Малер. Разговор в тишине Мнение

Малер. Разговор в тишине

Современные российские композиторы – о «Песни о земле» и о ее авторе

На протяжении многих лет «Пермский Малер» оставался таким же заметным брендом российской музыкальной сцены, как и «Пермский Моцарт» – под управлением Теодора Курентзиса в Перми было исполнено большинство симфоний и вокальных циклов композитора. В нынешнем году Пермский театр оперы и балета на новом этапе творческого развития возвращается к музыке Малера: под управлением главного дирижера театра Владимира Ткаченко в исполнении Натальи Буклага уже прозвучали «Песни странствующего подмастерья», на очереди – симфония «Песнь о земле», которой 20 ноября в Перми продирижирует Федор Леднёв.
· · · ·
Процитируйте отрывок из текста о Малере: начните с места, где стоит «Современные российские композиторы», и остановитесь после «продирижирует Федор Леднёв.».

» **Исходные данные**
· · · ·
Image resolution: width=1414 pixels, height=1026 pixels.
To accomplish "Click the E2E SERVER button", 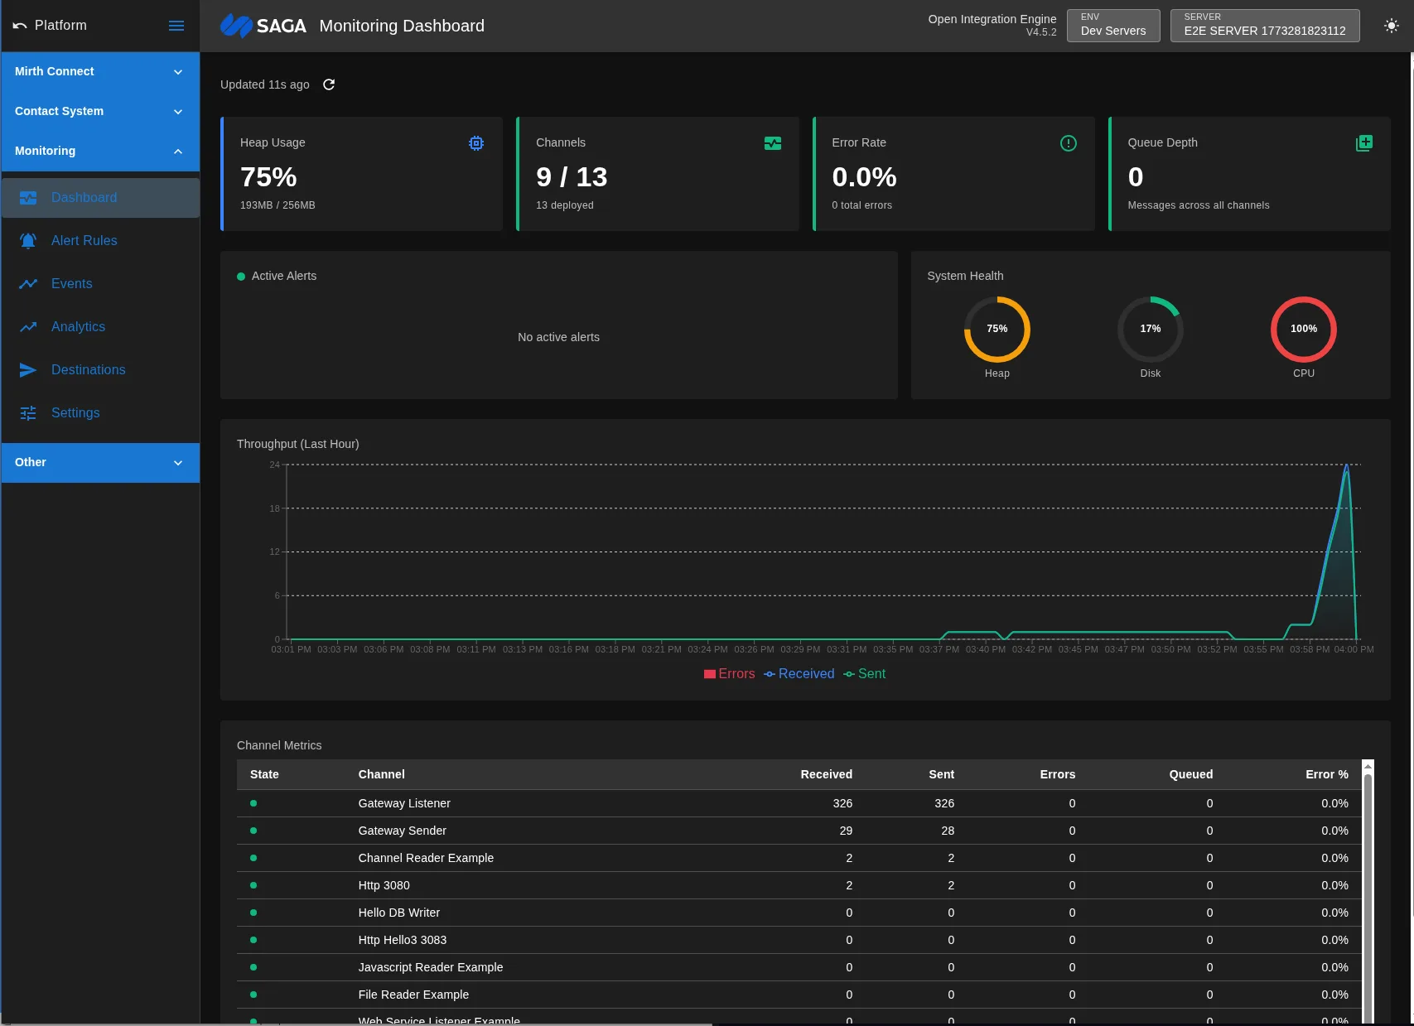I will 1264,25.
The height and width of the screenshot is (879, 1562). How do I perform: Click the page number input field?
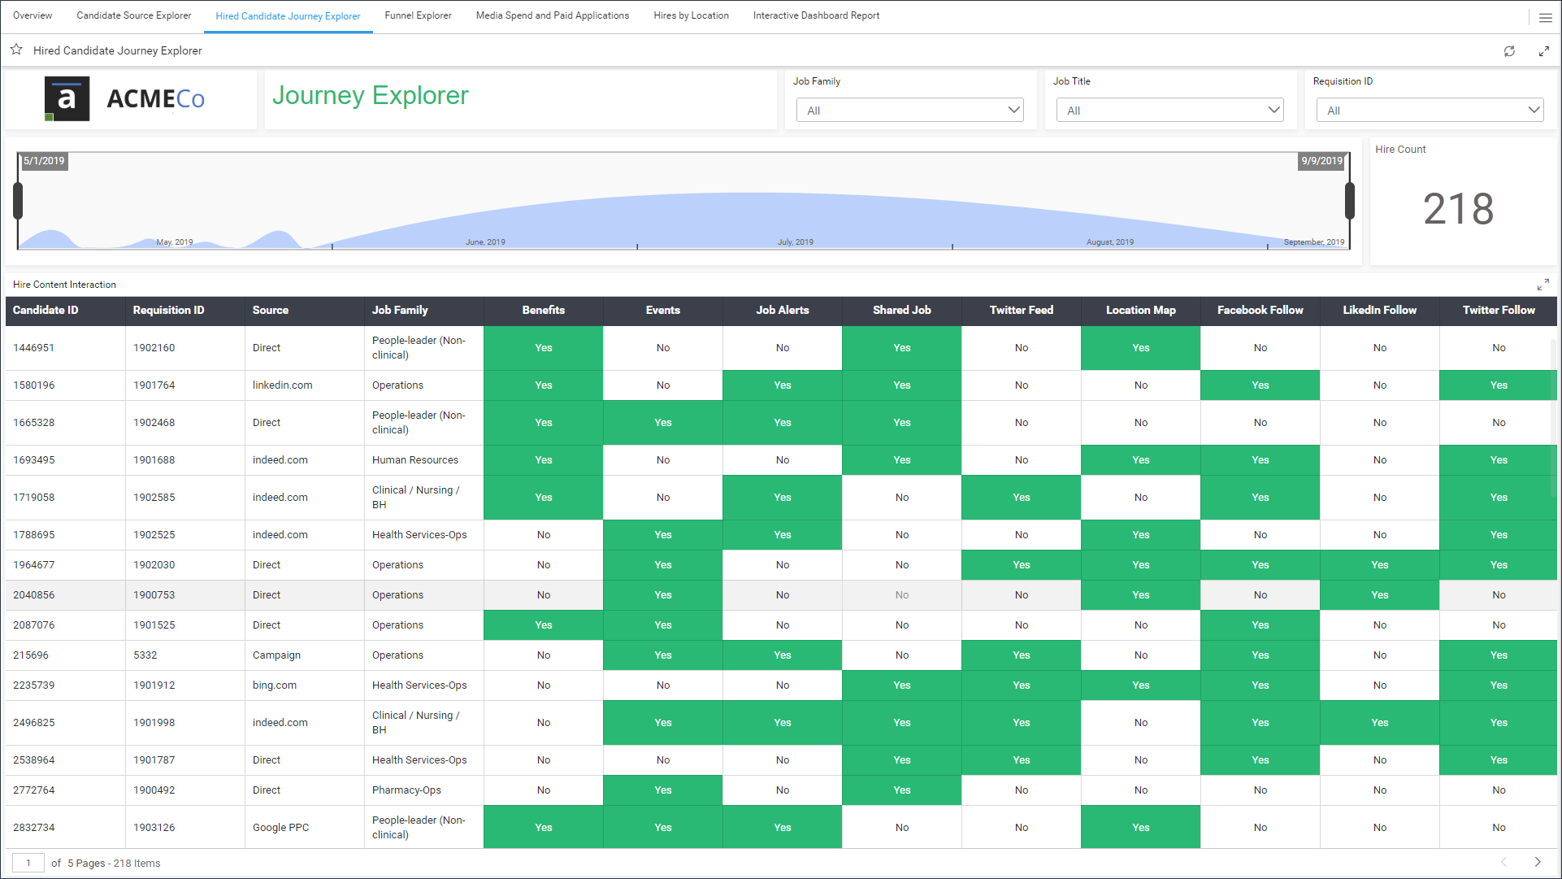click(28, 863)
· · · ·
» **Результат**
Современные российские композиторы – о «Песни о земле» и о ее авторе

На протяжении многих лет «Пермский Малер» оставался таким же заметным брендом российской музыкальной сцены, как и «Пермский Моцарт» – под управлением Теодора Курентзиса в Перми было исполнено большинство симфоний и вокальных циклов композитора. В нынешнем году Пермский театр оперы и балета на новом этапе творческого развития возвращается к музыке Малера: под управлением главного дирижера театра Владимира Ткаченко в исполнении Натальи Буклага уже прозвучали «Песни странствующего подмастерья», на очереди – симфония «Песнь о земле», которой 20 ноября в Перми продирижирует Федор Леднёв.